C'est ainsi qu'à la suite de certaines interventions publiques sur des questions de politique régionale, il a été arrêté une première fois le 26 novembre 2006 à son domicile par des agents de la sûreté d'Etat (Amn Addawla) sans mandat de justice et sans être informé des motifs de son arrestation. Son domicile a été perquisitionné sans mandat de justice et ses documents personnels et ses livres ont été confisqués.

Après cette première arrestation, le Dr Al Shamsi a été détenu au secret pendant 86 jours avant d'être libéré sans inculpation ni procédure légale le 20 février 2007.

Au cours de cette période, sa famille n'a jamais été informée de son sort, les autorités ayant toujours refusé de fournir toute information sur les raisons de son arrestation et de sa détention, en totale violation du Code de procédure pénale qui stipule que l'accusé doit être présenté devant un magistrat du parquet dans les 48 heures suivant son arrestation. Il a également été torturé durant cette période et soumis à toutes sortes de mauvais traitements.

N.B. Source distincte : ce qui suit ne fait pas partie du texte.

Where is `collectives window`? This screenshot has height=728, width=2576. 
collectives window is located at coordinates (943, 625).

Avant sa libération, il lui a été enjoint par les autorités de s'abstenir de toute intervention orale ou écrite dans les médias et de tout nouvel engagement dans des activités politiques, chose qu'il a refusée.

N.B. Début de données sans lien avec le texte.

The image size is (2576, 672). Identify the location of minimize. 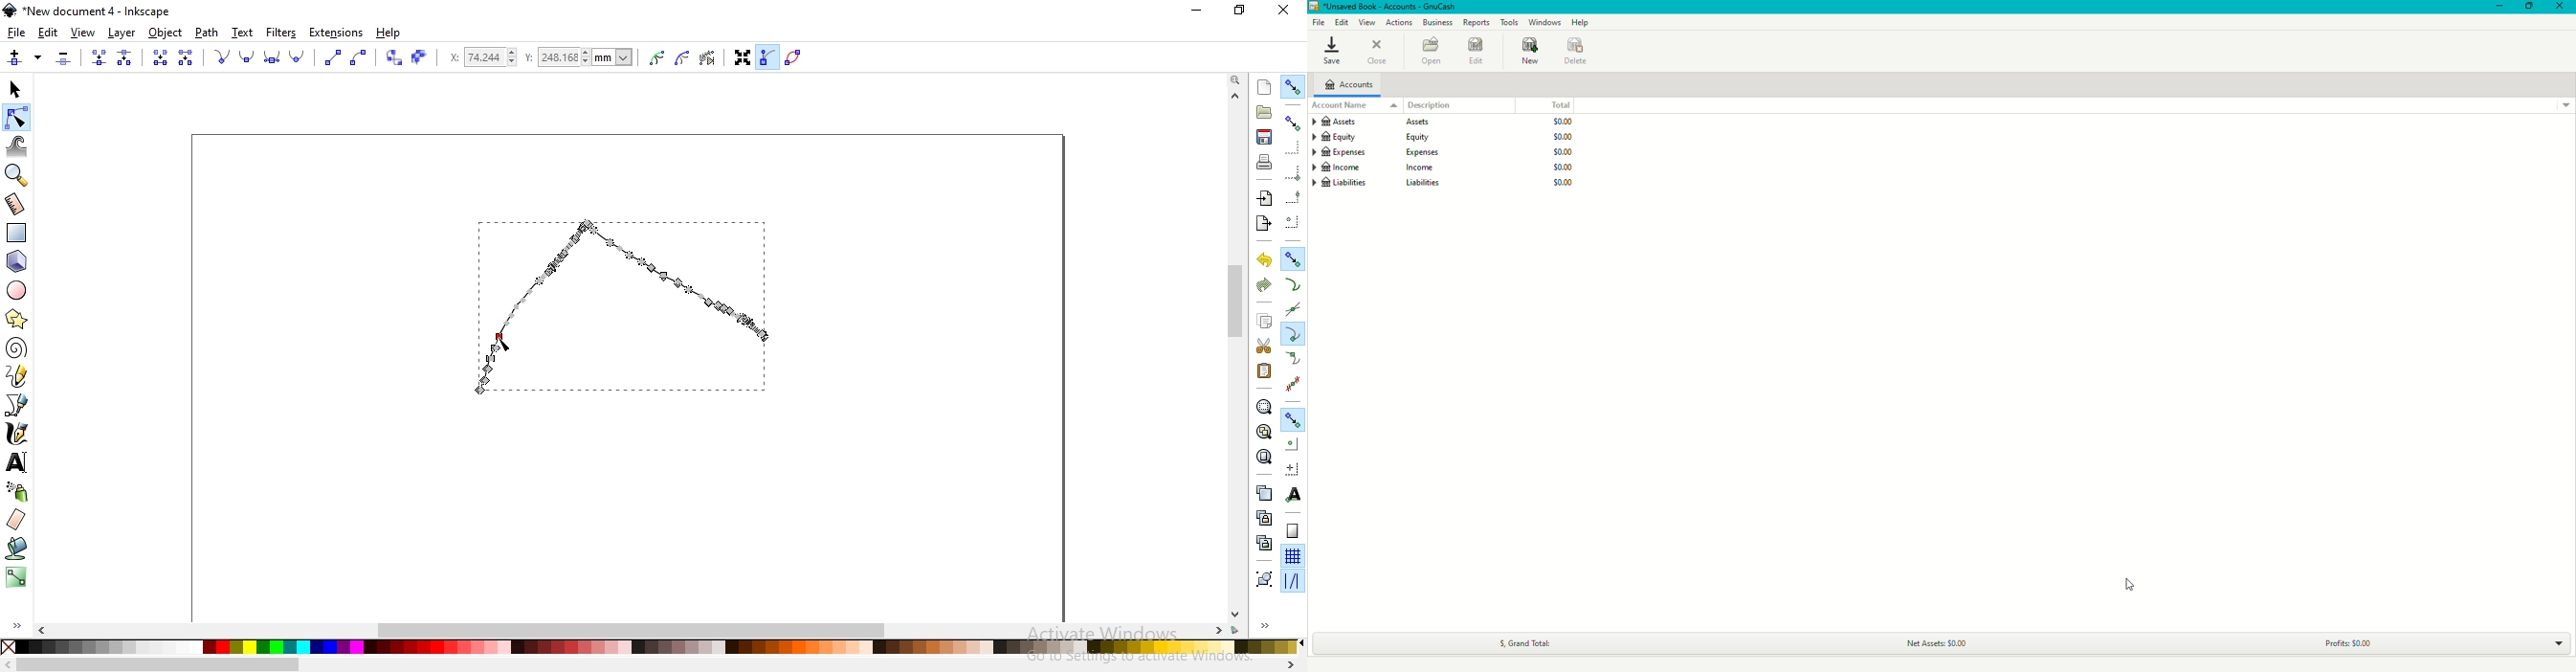
(1198, 9).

C'est certainement la raison pour laquelle il a de nouveau été arrêté par les mêmes services le 06 Mai 2007 et détenu au secret durant 22 jours jusqu'au 28 mai 2007 date de sa présentation au parquet de la Cour suprême fédérale.

Au cours de cette deuxième détention au secret, le Dr Al Shamsi rapporte avoir été soumis aux mêmes conditions que la première fois et avoir été encore plus durement torturé ; il rapporte notamment avoir été détenu dans un isolement total dans une cellule glacée où il dormait à même le sol en béton, privé de sommeil durant plusieurs jours, battu, injurié et menacé à plusieurs reprises.

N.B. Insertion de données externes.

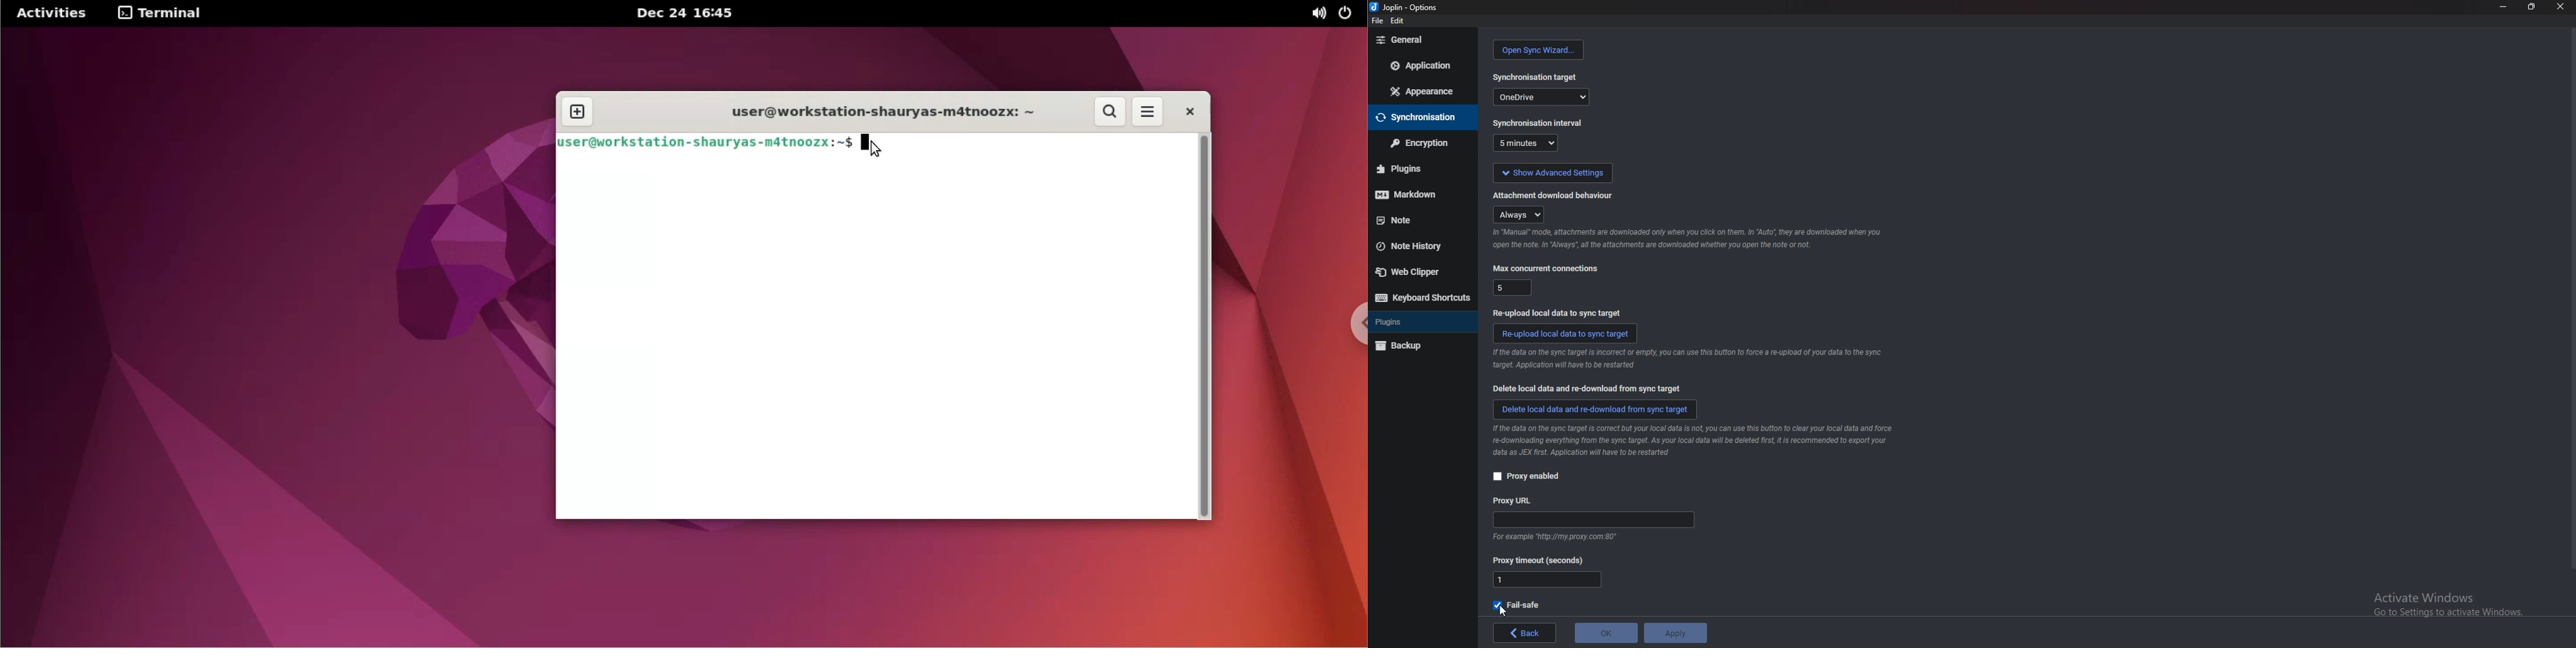 Image resolution: width=2576 pixels, height=672 pixels. Describe the element at coordinates (2504, 6) in the screenshot. I see `minimize` at that location.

Inculpé d'atteinte à la sûreté de l'Etat, son affaire a été renvoyée devant la Cour suprême fédérale le 25 Juin 2007.

En l'absence de preuves pour justifier l'accusation portée contre lui, seuls les procès verbaux établis par ses tortionnaires et contenant des aveux arrachés sous la torture ont constitué les éléments d'accusation du dossier pénal.

Bien que le Dr Al Shamsi ait écrit une longue lettre détaillée à la Cour par laquelle il a décrit les conditions de sa détention et les tortures qu'il a subies en citant nommément ses tortionnaires, ses juges n'ont jamais voulu en tenir compte.

Le procès du Dr Al Shamsi a constitué une suite de violations de son droit fondamental à un procès équitable. Dès la première audience, le juge a prononcé le huis clos et interdit l'accès à la Cour d'observateurs ou de membres de la famille de l'accusé.

Les seuls témoins appelés par la juridiction de jugement ont été les officiers de la sûreté d'Etat et en particulier l'officier qui a dirigé l'enquête préliminaire et les séances de torture qui a été cité par le parquet comme le principal témoin à charge.

Malgré des demandes réitérées à l'accusateur public formulées par la défense de produire des preuves de ses accusations, celui ci, après avoir déclaré à la Cour qu'il était disposé à le faire s'est ensuite réfugié derrière le caractère secret de ces preuves que la Sûreté de l'état ne pouvait divulguer même à la Cour.

L'avocat du Dr Al-Shamsi a ensuite été invité par la juridiction de jugement à prouver l'innocence de son client en violation manifeste du principe fondamental de la présomption d'innocence.

Le Dr Al-Shamsi a finalement été condamné le 1er Octobre 2007 à cinq ans d'emprisonnement, à l'issue d'un procès inéquitable, entaché de graves irrégularités au cours duquel son avocat n'a pas été autorisé à plaider et n'a pu que soumettre un mémoire écrit.

Les décisions de la Cour suprême ne sont pas susceptibles de recours en violation du principe du droit à un double de degré de juridiction.

Il apparaît de toute évidence, à la lumière des faits ainsi exposés, que la privation de liberté du Dr Al Shamsi est uniquement motivée par ses opinions et ses déclarations politiques ; tant sa détention au secret et sans inculpation durant 86 jours et résultant de sa première arrestation que son actuelle détention à la suite de sa condamnation à la suite d'un procès inéquitable sont incontestablement arbitraires.